Esperava que Kessarel sorrisse, mas ele olhou seriamente para Eleandil. O novo eriand então compreendeu a profundidade daquele teste.

- Os elfos se ajudarão e apoiarão nossa mãe, não importa o que aconteça – disse.

A verdade era que ele não sabia ao certo o que estava acontecendo, mas as mortes dos colegas, tombando quando os milagres deveriam mantê-los vivos lhe diziam que a Deusa Mãe não estava os alcançando como antes. Falha de fé ou falha divina? Deuses falham?

- Estamos do lado da nossa Mãe.

- Mãe... De fato... – disse Kessarel.

- Nós a ajudaremos a reerguer o império.

Agora o elfo de cabelos negros sorriu.

- Vou embora, Eleandil, mas deixe-me dizer-lhe uma coisa. Não se ajuda um deus, mesmo que você chame essa divindade de mãe ou de pai. Só existem três coisas que você pode fazer por um ser divino – disse, levantando a mão e começando a mostrar os dedos um a um. - Você morre por um deus. Você mata por um deus. Você ora por um deus. – Cerrou o punho. – Você não ajuda um deus. Olhe para esse muro. Pense no que você faz por ele? Conserta, dá vida ao interior, enfeita, mas não fica diante dele quando as pedras dos goblinóides são arremessadas.

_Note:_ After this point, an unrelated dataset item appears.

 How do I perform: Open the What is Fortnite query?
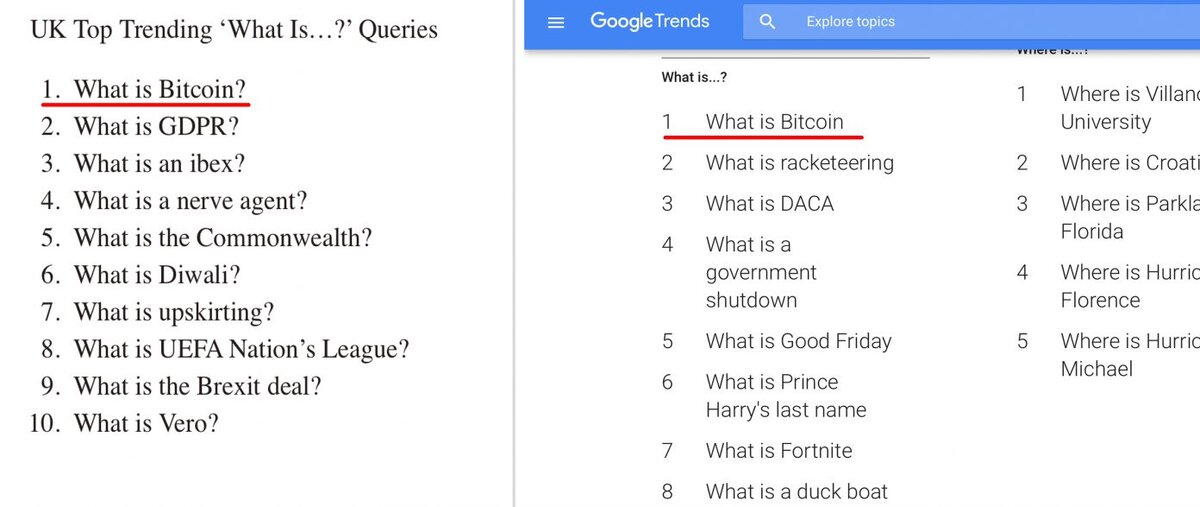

Kessarel andou até perto dos outros três elfos de negro, enquanto tantos indivíduos atrás de Eleandil tentavam entender. Um clérigo mais próximo chorou. Outro se ajoelhou e misturou suas lágrimas à terra.

- Quando a noite chegar, os portões se abrirão. Escolham o que pretendem e lembrem-se que não haverá volta nessa escolha.

O quarteto desapareceu, transformando-se em sombras e desvanecendo sob a luz do sol.

Eleandil ajudou um dos clérigos a se levantar. O outro ainda molhava a terra com as lágrimas. Sujava o rosto com barro e perguntava ao solo e ao sangue derramado nele onde estava a verdade sobre tudo o que acreditara.